* REQUEST:
Copy out the records below word for word, starting at the line that contains "has width=790, height=440." and ending at the line that contains "body-copy-line-3: Breakthrough design effectively distingu… is", with both of those lines included.

* SOURCE DATA:
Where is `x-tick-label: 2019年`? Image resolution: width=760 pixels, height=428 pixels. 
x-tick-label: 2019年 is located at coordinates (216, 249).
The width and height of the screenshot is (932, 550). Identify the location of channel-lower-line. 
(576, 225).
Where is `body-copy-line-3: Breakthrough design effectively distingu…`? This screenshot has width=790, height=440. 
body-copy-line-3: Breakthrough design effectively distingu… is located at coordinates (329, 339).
--
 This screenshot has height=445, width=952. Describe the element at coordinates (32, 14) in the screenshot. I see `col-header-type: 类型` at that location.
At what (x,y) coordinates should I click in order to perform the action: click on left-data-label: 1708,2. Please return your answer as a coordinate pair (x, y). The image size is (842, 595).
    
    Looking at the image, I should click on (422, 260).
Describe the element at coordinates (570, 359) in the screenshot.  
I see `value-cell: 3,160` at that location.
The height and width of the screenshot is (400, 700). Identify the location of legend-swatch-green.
* * *
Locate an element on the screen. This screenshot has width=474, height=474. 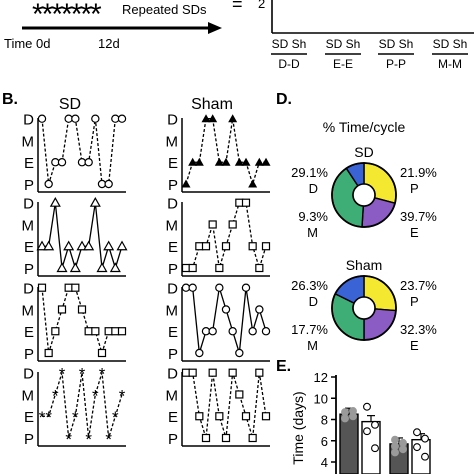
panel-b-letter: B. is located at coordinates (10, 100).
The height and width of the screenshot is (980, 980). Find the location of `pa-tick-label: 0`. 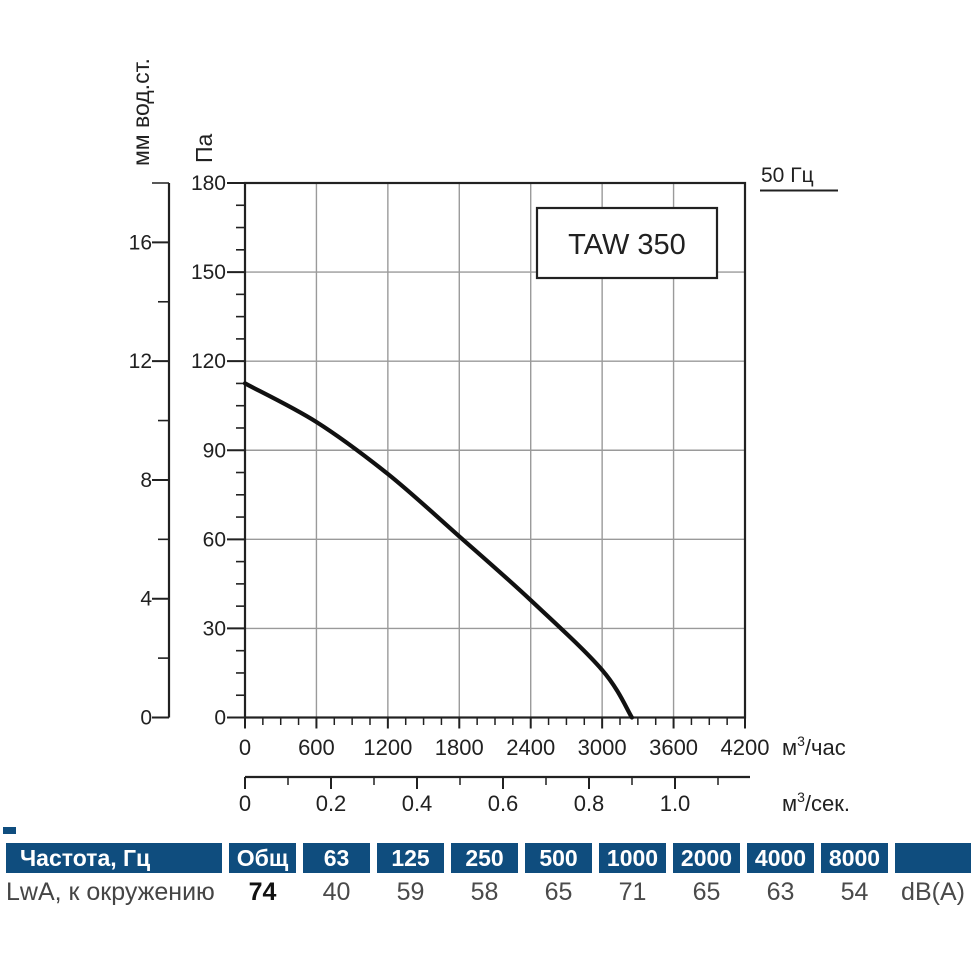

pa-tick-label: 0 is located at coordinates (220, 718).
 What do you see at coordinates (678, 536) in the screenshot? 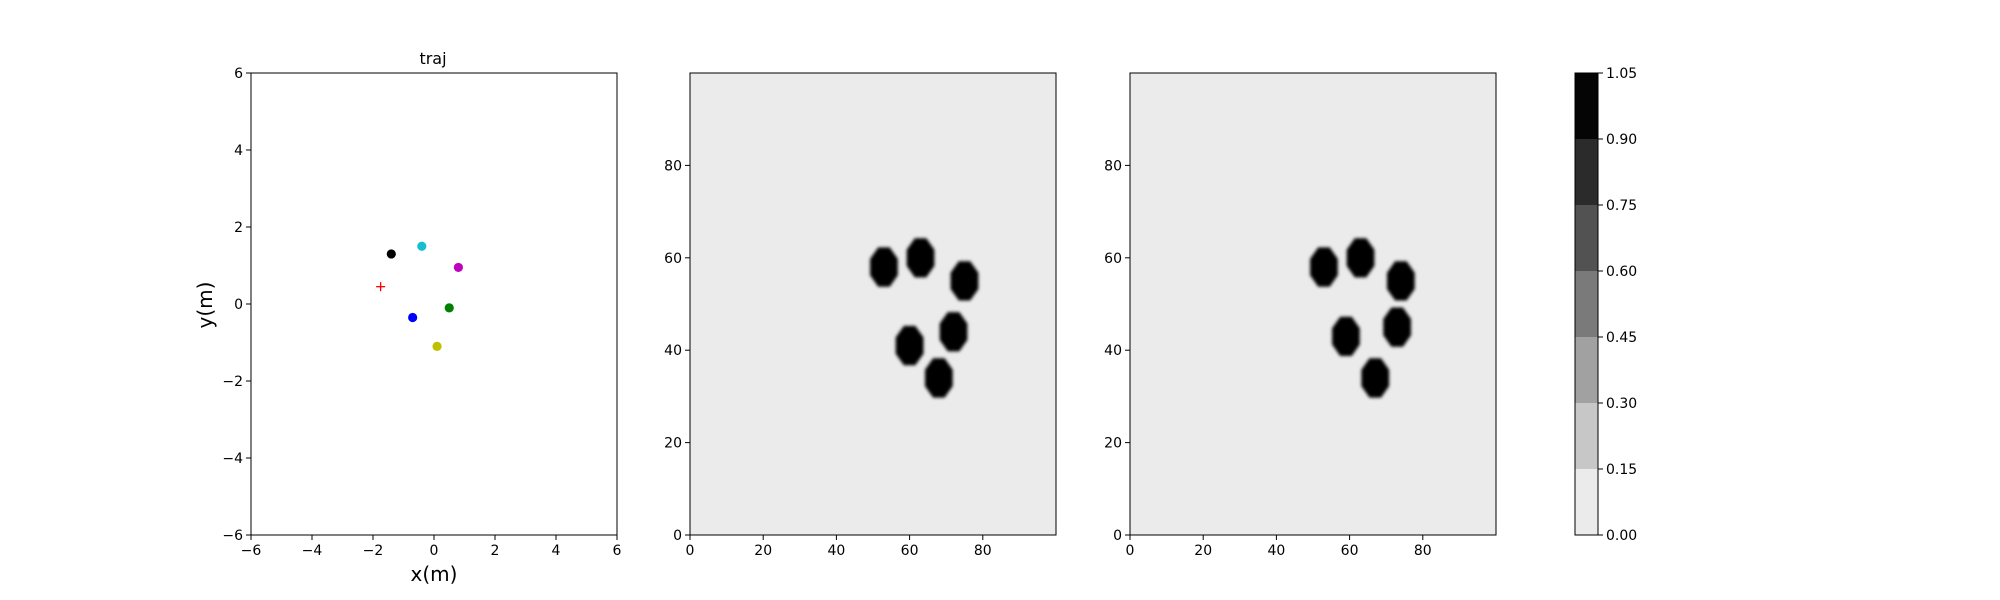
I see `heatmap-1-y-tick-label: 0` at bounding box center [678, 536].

* ANSWER TO THIS TASK:
Where is `body-copy-line-3: Breakthrough design effectively distingu…`? This screenshot has width=790, height=440. 
body-copy-line-3: Breakthrough design effectively distingu… is located at coordinates (329, 339).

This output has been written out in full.